The homozygote 1 has the genotype Y1Y1 (made of 2 alleles) produces two units (1+1, each from each allele) of yellow pigment and has a phenotype that is qualitatively yellow seeds and quantitatively intense yellow seeds.
The homozygote 2 has the genotype Y0Y0 produces zero unit of yellow pigment and has a phenotype that is both qualitatively and quantitatively green seeds.
The heterozygote has the genotype Y1Y0 produces one unit (1+0) of yellow pigment and has a phenotype that is qualitatively yellow seeds and quantitatively yellow (non intensive yellow) seeds, so quantitatively different from that of the homozygote1 and thus no dominance is any more involved here.

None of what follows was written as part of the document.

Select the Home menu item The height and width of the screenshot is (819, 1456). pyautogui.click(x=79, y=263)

It means that when you cross both homozygotes (Y1Y1 and Y0Y0) you get a heterozygote Y1Y0 with yellow seeds indeed because of the action of one Y1 allele action. If you look only at the color yellow you will say that both the homozygote Y1Y1 and the heterozygote Y1Y0 have the same phenotype (yellow seeds) and thus the allele Y1 appears to be dominant over the allele Y0. But this is only a partial interpretation of the reality. How about the amount of yellow pigment synthesized in each case, does it count for nothing ? Why ? The whole interpretation clearly shows that the heterozygote fully resembles none of its parents. Its phenotype is in between those of its parents. stylowakobieta
From the above data it can be seen that 1+1 = 2 is different from 1+0 =1 and thus the heterozygote does not have the same phenotype as the yellow seed homozygote. Also 1 + 0 = 1 does not mean that 1 dominates 0. It just does not make any sense to say that. So there is no dominance in the expression of the phenotype of the hybrid Y1Y0.